As you finish your graduate degree or wind down your postdoc, it’s unlikely that your first thought in the job search process will be, “Do the companies I am applying to see me as a leader?” After all, the effort you are making is all about getting a foot in the door, not landing a vice president of research role. But did you know that there is significant consideration given to your leadership ability in the decision to hire you today?
It’s never too soon to start thinking about your leadership experience and formulating how you will answer interview questions about the topic. And, because leadership styles vary so dramatically, it’s also good to start thinking early in your career about your own style and how it might develop so that you will be ready to take advantage of future career opportunities when they come your way.
It’s never too soon to start thinking about your leadership experience.
Two interviews in one
After one of my recent seminars, I spoke with Steve, a Ph.D. biochemist interviewing for his first move to industry. “I am surprised that I’ve been asked a lot of questions about my relationship with others,” he said to me. “In fact, more emphasis has been placed on this than on skills that fit the requirements of the job. What’s up with this?” he continued. “I’m not applying for a position leading a team of people. … I’m applying for jobs that have me doing independent research work at the bench.”
I reminded Steve that, when you interview, you are actually seen as a candidate for two jobs: today’s job—the job you applied for—and the position that would come after that. Hopefully you’ll prepare well for the first, because you’ve seen the job description and have been studying how closely your background might fit the company’s need. It will also probably be pretty easy for the hiring manager to determine whether you fit the bill.
Different leadership types
In November’s Tooling Up column, I described a variety of career ladders, each with different leadership requirements and opportunities. The opportunity to manage a small research group, for example, can often come quickly, especially in startup companies. Some companies, called “dual ladder” employers, have a formal split between managers who have “direct” leadership responsibilities, and those who wish to remain as scientists. But even those who decide to stay in the ranks of bench researchers on this dual ladder must practice “indirect” leadership.

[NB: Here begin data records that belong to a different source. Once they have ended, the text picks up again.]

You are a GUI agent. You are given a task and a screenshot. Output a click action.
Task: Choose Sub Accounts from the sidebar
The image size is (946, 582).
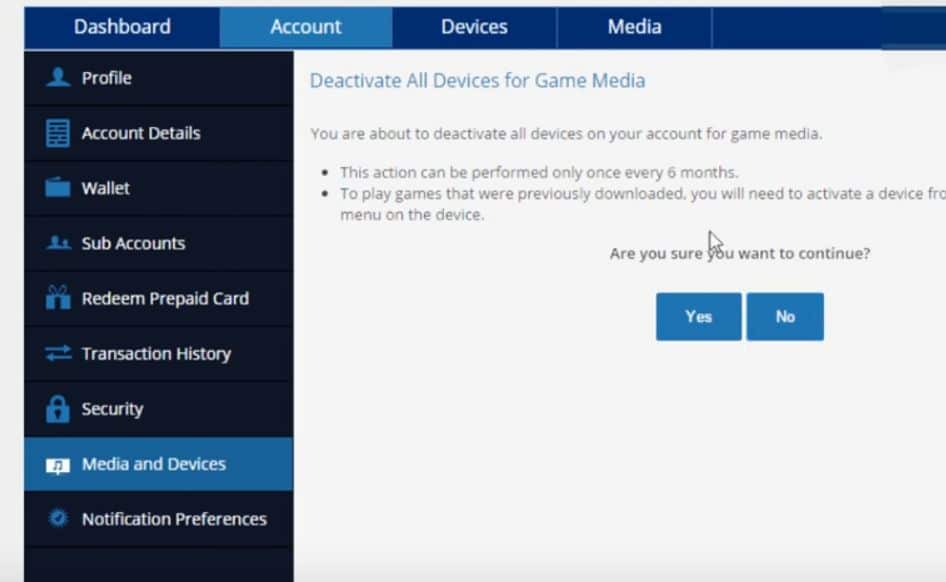coord(133,244)
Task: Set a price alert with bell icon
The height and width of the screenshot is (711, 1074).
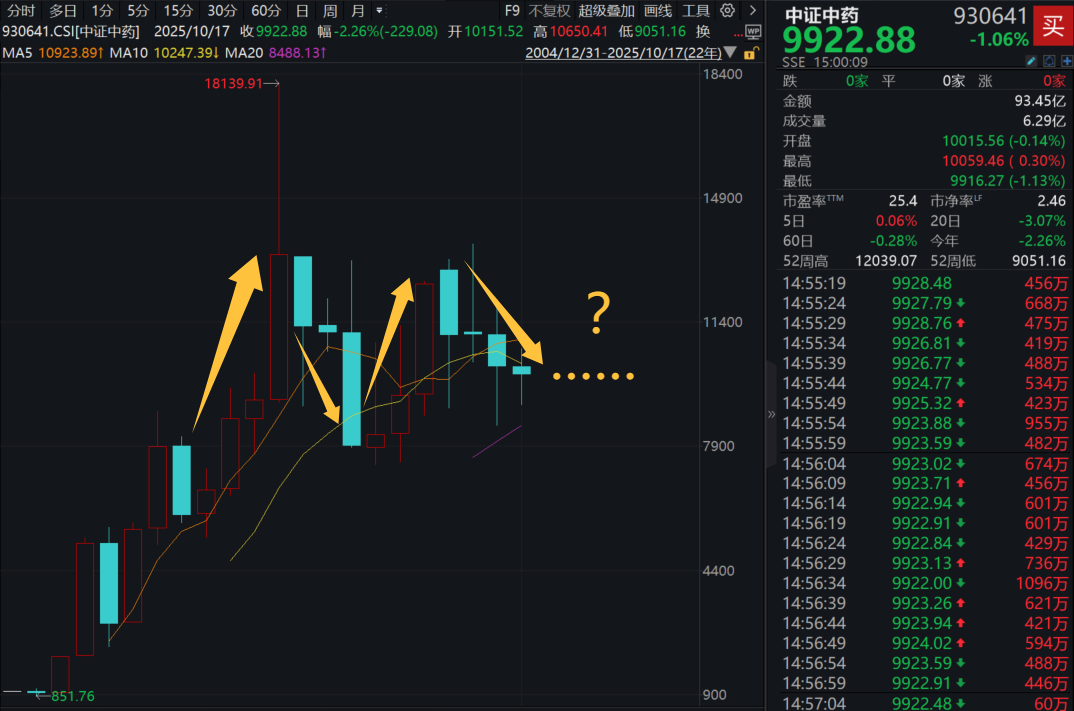Action: tap(1049, 62)
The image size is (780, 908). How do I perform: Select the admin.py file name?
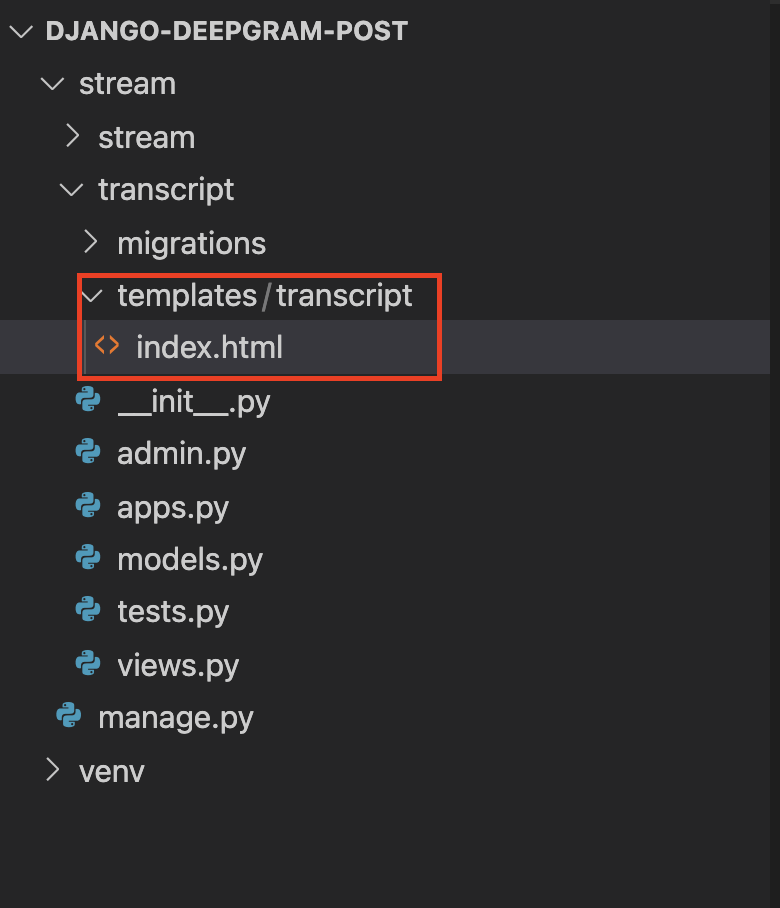(181, 454)
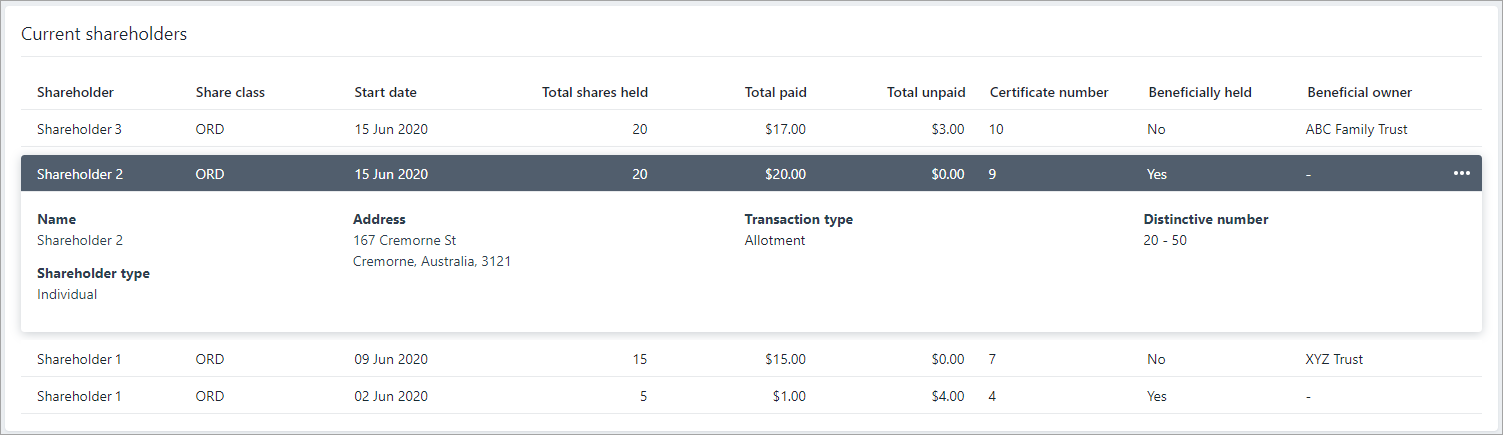Click the distinctive number 20 - 50

(x=1165, y=240)
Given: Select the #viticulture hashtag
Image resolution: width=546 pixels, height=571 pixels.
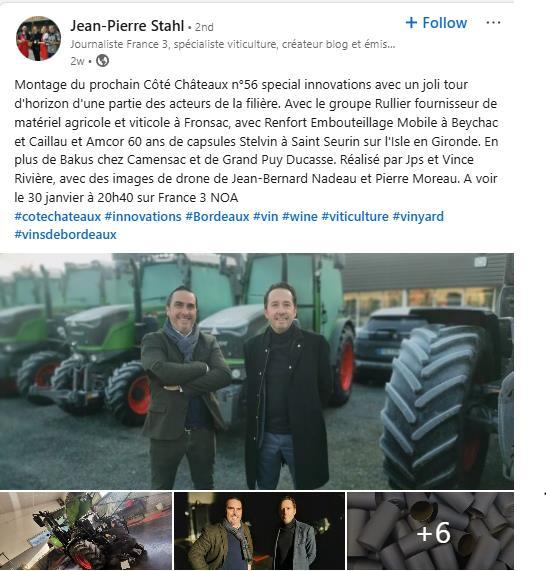Looking at the screenshot, I should coord(355,216).
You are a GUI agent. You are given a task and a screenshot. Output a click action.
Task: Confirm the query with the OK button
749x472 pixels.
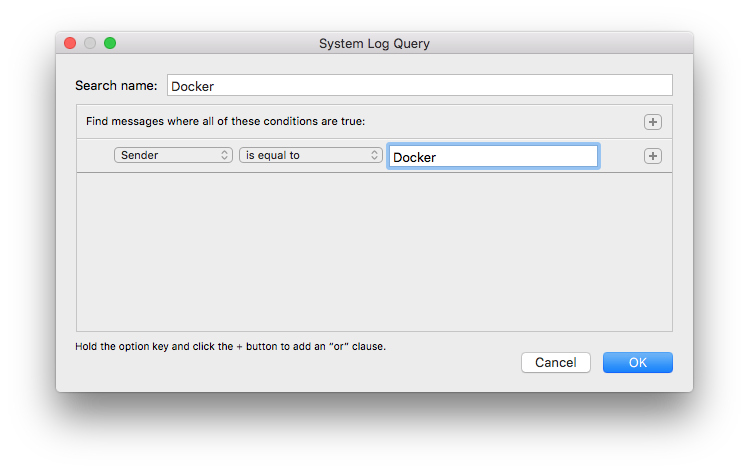pos(637,362)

Both direct and indirect leadership are important, and recruiters look for candidates who display evidence of either.
Although direct leadership experience can be important, especially if you’re interested in pursuing a management position, that other aspect of leadership, the indirect type, is what interviewers will really be hoping to find. This is leadership via influence. Their top candidates always have plenty of this on offer, and it’s an essential ingredient in a company. Here, you may not be the boss, but your expertise in a given area gives you a large impact—and graduate students and postdocs have ample opportunities to demonstrate this type of leadership. Perhaps the principal investigator (PI) asked you to review a range of new lab equipment and, after making your recommendation, you were the one trained by the supplier to teach others how to use it properly. That’s a great example of leadership via influence.
Examples of leadership don’t need to be tied back to something technical. Perhaps your postdoc association asked you to find speakers and pull together a successful career development event. That experience puts you squarely in a leadership role and illustrates to an employer that you are the kind of person who can motivate a group to work together on a shared goal. Examples like these can separate you from other jobseekers and earn you the chance to have an in-person interview. This is great ammunition for a cover letter, or to elaborate on in your first phone interview.
Different leadership styles
It’s easy to spot parental leaders in the ranks of professors. The parental leader will take grad students in hand as a parent would with children, protecting and sheltering them. Unfortunately, the parental leader sets up a climate where young scientists remain dependent, which can slow their career development. The democratic leader, on the other hand, sounds great at first because everyone in the lab gets a vote—but in the end, nothing gets done because consensus is often hard to find! The parental leader needs to cut the apron strings, but the democratic leader has to learn to make decisions, because progress is often brought to a halt by a lack of decisive ability.
The autocratic leader has little concern for others and refuses to see them as individuals with unique skills. Instead, to this person, people are tools to get a job done. If you’ve ever had a PI with this attitude, you know it can be a very demoralizing environment, and there is absolutely nothing worth emulating here. In contrast, some leaders feel that their people can do whatever they wish. Working for such a hands-off manager sounds great—until you find that you are way out on a limb because you have so little support. Everyone likes independence, but, as you might have found out if your adviser operates in this way, everyone also needs some occasional direction.
A company’s leaders, both direct and indirect, serve as a sort of organizational gyroscope, valued by the company for their ability to establish and maintain internal harmony. It’s never too early to develop your own leadership examples!